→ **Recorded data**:
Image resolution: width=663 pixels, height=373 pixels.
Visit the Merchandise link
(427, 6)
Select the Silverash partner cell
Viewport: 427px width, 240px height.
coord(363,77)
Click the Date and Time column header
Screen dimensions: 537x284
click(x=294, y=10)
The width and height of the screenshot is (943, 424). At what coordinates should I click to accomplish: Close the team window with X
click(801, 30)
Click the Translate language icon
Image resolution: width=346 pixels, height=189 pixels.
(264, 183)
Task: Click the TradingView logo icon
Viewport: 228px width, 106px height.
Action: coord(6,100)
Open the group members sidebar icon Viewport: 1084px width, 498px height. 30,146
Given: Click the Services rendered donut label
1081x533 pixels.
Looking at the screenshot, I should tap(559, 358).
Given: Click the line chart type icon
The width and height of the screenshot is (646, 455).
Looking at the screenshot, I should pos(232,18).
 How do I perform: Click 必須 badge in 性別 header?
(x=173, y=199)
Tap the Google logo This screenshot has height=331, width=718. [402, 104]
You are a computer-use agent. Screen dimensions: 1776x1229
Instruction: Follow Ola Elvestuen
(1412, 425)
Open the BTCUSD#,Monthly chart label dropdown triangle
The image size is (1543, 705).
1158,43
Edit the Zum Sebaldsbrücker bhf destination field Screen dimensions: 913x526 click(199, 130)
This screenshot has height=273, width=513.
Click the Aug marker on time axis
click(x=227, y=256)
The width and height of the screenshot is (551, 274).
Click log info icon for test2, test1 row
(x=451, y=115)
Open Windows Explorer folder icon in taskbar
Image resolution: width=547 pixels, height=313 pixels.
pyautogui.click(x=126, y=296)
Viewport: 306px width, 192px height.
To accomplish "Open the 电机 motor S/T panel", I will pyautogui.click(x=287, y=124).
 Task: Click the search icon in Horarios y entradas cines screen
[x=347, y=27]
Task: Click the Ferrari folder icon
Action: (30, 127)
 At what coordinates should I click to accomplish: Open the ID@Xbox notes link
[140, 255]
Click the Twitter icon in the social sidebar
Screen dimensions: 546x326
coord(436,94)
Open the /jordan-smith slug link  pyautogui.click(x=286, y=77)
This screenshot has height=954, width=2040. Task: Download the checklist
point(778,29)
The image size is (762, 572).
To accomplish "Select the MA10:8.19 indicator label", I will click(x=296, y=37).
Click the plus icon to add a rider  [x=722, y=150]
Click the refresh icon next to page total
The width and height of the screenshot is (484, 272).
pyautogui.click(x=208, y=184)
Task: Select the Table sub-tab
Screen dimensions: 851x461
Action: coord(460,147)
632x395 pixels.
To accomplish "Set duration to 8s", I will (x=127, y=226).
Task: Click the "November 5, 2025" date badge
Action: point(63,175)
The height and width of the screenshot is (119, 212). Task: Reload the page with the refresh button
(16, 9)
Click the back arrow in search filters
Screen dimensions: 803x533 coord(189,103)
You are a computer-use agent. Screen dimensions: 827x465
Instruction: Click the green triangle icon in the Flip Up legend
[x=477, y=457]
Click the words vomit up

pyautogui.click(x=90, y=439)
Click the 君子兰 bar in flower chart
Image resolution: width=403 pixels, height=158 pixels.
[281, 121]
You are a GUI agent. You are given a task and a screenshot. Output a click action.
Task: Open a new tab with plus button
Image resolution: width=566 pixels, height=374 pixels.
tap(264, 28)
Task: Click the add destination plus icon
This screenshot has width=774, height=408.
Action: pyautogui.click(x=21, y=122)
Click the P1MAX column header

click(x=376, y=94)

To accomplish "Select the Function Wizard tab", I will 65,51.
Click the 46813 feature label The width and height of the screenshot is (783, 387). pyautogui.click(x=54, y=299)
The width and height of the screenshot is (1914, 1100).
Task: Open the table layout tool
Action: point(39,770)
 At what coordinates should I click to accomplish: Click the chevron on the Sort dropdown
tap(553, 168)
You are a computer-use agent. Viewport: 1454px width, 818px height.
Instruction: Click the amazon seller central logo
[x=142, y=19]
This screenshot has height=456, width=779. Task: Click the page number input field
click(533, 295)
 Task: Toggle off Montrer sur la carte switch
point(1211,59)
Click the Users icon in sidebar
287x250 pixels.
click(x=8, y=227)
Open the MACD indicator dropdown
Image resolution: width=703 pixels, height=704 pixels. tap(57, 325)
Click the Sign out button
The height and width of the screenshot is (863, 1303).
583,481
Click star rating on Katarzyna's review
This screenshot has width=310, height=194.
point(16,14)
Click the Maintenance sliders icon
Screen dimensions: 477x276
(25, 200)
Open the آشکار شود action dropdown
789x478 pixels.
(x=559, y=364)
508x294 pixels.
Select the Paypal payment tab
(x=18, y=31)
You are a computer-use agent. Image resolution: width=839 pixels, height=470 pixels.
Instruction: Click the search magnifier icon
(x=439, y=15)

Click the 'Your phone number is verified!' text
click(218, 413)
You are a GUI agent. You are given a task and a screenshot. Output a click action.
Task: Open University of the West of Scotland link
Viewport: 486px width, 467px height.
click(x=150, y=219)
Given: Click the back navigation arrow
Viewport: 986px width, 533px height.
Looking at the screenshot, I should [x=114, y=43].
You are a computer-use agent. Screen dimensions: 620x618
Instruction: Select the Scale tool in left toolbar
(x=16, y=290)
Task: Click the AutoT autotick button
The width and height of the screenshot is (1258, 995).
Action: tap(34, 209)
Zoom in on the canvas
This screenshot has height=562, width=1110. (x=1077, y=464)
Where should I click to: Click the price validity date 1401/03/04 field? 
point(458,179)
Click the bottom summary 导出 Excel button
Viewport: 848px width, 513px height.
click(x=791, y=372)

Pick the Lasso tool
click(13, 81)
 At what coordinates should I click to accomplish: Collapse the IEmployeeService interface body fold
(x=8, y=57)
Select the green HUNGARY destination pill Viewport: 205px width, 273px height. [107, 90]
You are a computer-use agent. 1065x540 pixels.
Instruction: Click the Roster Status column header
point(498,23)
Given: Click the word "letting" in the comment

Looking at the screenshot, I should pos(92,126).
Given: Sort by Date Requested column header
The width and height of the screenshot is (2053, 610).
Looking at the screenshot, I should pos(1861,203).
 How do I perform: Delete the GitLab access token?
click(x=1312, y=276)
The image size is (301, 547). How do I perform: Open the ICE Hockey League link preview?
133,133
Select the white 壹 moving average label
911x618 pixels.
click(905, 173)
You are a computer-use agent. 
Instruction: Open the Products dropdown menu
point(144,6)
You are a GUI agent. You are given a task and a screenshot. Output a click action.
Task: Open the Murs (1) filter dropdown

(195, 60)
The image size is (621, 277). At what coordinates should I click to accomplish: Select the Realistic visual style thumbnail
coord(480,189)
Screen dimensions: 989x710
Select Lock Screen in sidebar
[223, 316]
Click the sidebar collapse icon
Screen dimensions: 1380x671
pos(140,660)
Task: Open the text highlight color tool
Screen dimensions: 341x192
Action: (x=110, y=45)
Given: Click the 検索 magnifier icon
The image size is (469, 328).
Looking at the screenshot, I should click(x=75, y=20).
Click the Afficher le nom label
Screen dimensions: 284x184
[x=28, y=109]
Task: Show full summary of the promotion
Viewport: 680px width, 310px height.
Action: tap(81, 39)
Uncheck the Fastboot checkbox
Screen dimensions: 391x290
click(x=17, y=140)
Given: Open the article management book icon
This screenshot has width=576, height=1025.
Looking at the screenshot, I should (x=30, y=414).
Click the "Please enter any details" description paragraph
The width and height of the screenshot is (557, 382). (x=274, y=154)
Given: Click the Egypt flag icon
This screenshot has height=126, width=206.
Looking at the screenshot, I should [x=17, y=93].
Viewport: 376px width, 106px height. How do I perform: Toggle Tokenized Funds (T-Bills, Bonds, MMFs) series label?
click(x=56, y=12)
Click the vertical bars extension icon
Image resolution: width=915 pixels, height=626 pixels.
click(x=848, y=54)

→ **Exercise directions**: Reproduce the lines of the recorded data from the line with "This screenshot has height=456, width=779." to the line with "Looking at the screenshot, I should pos(92,126).", both included.

→ **Answer for the task**:
This screenshot has height=456, width=779. Task: Click the page number input field
click(533, 295)
 Task: Toggle off Montrer sur la carte switch
point(1211,59)
Click the Users icon in sidebar
287x250 pixels.
click(x=8, y=227)
Open the MACD indicator dropdown
Image resolution: width=703 pixels, height=704 pixels. tap(57, 325)
Click the Sign out button
The height and width of the screenshot is (863, 1303).
583,481
Click star rating on Katarzyna's review
This screenshot has width=310, height=194.
point(16,14)
Click the Maintenance sliders icon
Screen dimensions: 477x276
(25, 200)
Open the آشکار شود action dropdown
789x478 pixels.
(x=559, y=364)
508x294 pixels.
Select the Paypal payment tab
(x=18, y=31)
You are a computer-use agent. Image resolution: width=839 pixels, height=470 pixels.
Instruction: Click the search magnifier icon
(x=439, y=15)

Click the 'Your phone number is verified!' text
click(218, 413)
You are a GUI agent. You are given a task and a screenshot. Output a click action.
Task: Open University of the West of Scotland link
Viewport: 486px width, 467px height.
click(x=150, y=219)
Given: Click the back navigation arrow
Viewport: 986px width, 533px height.
Looking at the screenshot, I should [x=114, y=43].
You are a computer-use agent. Screen dimensions: 620x618
Instruction: Select the Scale tool in left toolbar
(x=16, y=290)
Task: Click the AutoT autotick button
The width and height of the screenshot is (1258, 995).
Action: tap(34, 209)
Zoom in on the canvas
This screenshot has height=562, width=1110. (x=1077, y=464)
Where should I click to: Click the price validity date 1401/03/04 field? 
point(458,179)
Click the bottom summary 导出 Excel button
Viewport: 848px width, 513px height.
click(x=791, y=372)

Pick the Lasso tool
click(13, 81)
 At what coordinates should I click to accomplish: Collapse the IEmployeeService interface body fold
(x=8, y=57)
Select the green HUNGARY destination pill Viewport: 205px width, 273px height. [107, 90]
You are a computer-use agent. 1065x540 pixels.
Instruction: Click the Roster Status column header
point(498,23)
Given: Click the word "letting" in the comment

Looking at the screenshot, I should pos(92,126).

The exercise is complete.